National Competitive Advantage: Factors and Strategies
Classified in Economy
Written at on English with a size of 2.24 KB.
National Competitive Advantage
This is a national perspective!
Factor Endowments
The nation’s position in factors of production, such as skilled labor or infrastructure, necessary to compete in a given industry. Must be industry and firm specific. Firm-specific knowledge and skills that are rare, valuable, difficult to imitate, and rapidly and efficiently deployed ultimately lead to a nation’s competitive advantage. Examples: Japan's JIT inventory management, low-cost and sufficiently high-quality software development in India.
Demand Conditions
Home countries with demanding consumers drive firms to meet high standards, upgrade existing products and services, and drive for further innovation. The home countries’ consumers influence, push, and support. Consider Chinese or Indian car companies trying to enter the US or China. Related to Consumers
Related and Supporting Industries
Availability of supply services, support, technology that are valuable to firms’ supply chains. Additionally, firms in related industries offer the ability to partner, share, etc.
Domestic Rivalry
Domestic rivalry provides a strong force for firms to innovate and find new sources of competitive advantage. Nations with firms with this experience are more likely to have more national and firm experience in developing competitive strategies and effective organizational structures. Related to Competitors
International Strategies
Increase market size, take advantage of arbitrage, enhance a product's growth potential, optimize location of value chain activities (performance, cost reduction, risk reduction), learning opportunities, explore reverse innovation.
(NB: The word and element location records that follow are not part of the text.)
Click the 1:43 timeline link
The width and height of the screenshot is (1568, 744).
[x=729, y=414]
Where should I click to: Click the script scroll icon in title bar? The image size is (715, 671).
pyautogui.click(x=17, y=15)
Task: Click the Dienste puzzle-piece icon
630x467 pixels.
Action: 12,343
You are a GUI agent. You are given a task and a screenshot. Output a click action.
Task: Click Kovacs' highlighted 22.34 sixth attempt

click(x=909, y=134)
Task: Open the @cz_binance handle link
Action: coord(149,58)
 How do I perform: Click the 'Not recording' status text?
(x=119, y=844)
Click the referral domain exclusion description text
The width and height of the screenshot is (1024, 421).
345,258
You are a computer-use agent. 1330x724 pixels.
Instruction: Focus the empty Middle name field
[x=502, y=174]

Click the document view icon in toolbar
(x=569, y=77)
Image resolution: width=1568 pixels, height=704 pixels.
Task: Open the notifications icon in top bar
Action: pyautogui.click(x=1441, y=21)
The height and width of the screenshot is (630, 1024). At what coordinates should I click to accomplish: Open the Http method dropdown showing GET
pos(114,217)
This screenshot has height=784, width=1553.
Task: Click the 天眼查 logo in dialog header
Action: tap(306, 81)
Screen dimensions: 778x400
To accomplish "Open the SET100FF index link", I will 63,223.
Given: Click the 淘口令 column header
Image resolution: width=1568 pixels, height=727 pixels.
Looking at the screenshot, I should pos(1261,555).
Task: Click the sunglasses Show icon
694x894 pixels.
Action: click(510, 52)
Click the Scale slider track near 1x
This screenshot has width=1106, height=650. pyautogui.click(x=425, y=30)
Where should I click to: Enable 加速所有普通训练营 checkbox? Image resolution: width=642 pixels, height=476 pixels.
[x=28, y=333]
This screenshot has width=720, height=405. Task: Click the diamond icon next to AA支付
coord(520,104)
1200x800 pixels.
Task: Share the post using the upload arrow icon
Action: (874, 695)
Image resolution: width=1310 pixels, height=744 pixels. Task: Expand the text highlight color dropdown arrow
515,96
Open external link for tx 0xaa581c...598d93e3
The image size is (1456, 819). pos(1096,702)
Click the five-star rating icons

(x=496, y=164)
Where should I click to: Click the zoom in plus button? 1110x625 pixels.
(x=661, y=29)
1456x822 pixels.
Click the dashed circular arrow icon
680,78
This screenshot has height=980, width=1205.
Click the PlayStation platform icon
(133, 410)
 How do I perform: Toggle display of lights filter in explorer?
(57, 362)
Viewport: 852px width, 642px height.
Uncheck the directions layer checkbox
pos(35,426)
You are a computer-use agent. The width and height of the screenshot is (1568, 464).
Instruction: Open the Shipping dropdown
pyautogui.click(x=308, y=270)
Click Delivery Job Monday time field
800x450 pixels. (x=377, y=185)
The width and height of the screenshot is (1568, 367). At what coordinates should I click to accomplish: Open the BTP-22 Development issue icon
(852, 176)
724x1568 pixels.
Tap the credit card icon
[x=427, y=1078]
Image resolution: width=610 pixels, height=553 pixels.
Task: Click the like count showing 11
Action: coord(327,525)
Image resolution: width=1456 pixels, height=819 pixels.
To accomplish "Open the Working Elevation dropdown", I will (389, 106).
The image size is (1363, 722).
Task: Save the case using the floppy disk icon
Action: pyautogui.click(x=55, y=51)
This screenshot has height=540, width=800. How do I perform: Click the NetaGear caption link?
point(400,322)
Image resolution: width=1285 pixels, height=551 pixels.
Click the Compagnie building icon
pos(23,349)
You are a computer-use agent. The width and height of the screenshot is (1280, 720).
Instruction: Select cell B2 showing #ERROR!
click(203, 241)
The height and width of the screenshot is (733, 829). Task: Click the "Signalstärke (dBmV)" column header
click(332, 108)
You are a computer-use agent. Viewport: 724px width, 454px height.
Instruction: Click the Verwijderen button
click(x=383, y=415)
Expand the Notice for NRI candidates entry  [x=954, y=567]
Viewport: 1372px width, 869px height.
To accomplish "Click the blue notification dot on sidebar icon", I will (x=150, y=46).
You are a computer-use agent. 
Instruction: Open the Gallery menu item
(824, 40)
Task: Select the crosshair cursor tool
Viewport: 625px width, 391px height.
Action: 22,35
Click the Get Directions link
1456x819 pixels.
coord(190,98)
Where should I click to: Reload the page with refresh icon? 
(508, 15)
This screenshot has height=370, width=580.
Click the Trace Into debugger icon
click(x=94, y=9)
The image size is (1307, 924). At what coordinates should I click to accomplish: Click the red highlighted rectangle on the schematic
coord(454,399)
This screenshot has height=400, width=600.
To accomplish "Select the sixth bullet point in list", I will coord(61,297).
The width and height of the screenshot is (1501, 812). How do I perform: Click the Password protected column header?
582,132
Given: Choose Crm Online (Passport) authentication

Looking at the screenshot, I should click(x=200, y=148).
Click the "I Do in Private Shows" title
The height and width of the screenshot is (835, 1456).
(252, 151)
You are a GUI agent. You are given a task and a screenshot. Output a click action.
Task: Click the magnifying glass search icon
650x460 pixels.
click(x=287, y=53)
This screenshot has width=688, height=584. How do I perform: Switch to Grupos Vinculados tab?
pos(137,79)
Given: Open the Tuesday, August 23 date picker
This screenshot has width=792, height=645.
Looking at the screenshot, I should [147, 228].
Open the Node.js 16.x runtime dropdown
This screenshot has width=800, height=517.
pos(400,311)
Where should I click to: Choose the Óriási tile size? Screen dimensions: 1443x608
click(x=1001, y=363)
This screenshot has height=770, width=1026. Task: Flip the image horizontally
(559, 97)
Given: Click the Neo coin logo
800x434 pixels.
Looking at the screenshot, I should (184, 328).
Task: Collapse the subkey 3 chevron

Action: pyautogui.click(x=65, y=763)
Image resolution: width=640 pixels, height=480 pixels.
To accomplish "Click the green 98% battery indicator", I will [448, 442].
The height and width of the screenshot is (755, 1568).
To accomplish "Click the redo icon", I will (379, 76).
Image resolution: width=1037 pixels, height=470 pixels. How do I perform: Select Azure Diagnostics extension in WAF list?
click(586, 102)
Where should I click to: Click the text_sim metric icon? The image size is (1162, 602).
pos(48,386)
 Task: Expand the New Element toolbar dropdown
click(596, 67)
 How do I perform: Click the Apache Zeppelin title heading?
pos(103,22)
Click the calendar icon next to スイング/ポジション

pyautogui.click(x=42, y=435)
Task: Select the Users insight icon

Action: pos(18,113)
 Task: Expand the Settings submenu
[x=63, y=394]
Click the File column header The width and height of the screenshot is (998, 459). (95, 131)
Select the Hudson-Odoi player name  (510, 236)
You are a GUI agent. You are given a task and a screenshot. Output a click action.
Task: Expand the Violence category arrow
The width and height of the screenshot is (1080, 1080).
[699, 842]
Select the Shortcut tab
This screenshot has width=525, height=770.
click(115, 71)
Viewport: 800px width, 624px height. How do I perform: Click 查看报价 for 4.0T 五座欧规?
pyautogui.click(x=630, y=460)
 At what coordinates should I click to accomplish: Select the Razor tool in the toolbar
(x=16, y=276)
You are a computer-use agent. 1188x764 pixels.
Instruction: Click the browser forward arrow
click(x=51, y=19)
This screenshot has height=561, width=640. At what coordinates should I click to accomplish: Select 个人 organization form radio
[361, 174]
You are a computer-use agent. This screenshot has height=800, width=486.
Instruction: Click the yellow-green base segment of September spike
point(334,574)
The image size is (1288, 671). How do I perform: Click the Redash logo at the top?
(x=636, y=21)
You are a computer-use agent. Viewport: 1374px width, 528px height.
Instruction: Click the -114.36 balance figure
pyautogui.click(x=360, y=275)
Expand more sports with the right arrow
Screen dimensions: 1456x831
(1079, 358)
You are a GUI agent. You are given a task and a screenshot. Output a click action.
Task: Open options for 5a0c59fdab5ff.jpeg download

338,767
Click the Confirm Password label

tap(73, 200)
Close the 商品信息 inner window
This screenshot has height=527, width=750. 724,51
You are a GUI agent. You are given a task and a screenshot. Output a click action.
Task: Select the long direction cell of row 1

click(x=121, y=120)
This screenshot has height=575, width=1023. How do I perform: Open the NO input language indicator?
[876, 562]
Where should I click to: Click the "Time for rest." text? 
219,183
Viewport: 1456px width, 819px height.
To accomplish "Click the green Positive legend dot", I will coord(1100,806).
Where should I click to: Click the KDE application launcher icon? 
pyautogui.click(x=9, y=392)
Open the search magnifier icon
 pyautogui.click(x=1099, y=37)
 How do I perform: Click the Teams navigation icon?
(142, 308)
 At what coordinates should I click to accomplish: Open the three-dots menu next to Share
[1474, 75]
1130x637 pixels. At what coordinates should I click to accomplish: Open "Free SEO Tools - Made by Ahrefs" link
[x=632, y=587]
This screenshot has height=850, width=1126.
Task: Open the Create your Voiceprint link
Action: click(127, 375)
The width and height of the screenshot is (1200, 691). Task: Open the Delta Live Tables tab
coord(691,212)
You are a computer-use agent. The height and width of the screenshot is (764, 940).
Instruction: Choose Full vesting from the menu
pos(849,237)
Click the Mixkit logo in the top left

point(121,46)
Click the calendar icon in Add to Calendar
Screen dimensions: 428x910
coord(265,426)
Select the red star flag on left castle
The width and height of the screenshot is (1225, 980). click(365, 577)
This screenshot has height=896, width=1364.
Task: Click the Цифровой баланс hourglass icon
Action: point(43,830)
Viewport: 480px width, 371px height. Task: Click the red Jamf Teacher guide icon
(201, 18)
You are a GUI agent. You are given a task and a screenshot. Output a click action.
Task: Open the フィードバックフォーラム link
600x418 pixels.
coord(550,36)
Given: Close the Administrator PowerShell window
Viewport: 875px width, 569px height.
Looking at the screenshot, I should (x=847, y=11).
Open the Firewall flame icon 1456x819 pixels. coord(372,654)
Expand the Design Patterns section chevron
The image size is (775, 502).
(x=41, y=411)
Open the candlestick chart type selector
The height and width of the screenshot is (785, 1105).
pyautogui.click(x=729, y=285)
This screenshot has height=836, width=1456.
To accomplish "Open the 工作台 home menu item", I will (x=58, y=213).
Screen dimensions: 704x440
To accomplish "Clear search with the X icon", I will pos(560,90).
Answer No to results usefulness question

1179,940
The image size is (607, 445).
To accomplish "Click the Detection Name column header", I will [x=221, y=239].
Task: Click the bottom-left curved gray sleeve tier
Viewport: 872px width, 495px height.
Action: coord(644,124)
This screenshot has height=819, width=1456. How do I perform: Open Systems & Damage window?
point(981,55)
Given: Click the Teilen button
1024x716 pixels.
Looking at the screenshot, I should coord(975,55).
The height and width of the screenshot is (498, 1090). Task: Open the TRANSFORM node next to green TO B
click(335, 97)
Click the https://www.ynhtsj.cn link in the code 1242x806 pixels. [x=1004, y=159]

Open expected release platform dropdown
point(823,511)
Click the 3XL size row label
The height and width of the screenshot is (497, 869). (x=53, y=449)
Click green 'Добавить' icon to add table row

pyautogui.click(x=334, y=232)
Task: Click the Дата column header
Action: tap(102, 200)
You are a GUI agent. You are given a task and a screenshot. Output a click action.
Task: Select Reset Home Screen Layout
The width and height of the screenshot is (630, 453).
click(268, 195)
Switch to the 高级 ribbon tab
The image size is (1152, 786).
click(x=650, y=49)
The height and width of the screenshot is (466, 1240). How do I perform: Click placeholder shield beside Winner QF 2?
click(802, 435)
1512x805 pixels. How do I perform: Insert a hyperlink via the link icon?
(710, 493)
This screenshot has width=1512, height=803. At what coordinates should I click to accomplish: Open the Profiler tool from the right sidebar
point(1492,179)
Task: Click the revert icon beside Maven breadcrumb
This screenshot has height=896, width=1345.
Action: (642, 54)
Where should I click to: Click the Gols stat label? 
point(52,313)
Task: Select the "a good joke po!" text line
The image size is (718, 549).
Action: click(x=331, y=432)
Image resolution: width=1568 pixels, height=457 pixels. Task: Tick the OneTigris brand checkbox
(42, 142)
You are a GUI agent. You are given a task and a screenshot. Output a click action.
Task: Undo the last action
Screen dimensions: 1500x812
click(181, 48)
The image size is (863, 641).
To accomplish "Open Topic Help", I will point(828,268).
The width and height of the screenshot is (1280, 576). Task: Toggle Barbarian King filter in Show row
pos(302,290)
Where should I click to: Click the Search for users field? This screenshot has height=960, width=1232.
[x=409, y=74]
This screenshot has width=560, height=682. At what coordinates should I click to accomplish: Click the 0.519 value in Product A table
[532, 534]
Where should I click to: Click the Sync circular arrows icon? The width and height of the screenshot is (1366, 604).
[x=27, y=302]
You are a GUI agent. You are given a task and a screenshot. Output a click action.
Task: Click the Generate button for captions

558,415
- International strategy: adaptation and low costs pressure is low. Diffusion of parenting firm to foreign.
- Global: high low costs pressure, low adaptation. Corporate governance.
- Multi domestic: adapt to foreign markets. low pressure to low costs.
- Transnational: trade-offs of efficiency, local adaptation and learning. High pressures of both low costs and adaptation.
Exporting, licensing, franchising, strategic alliance, joint ventures, wholly owned subsidiaries.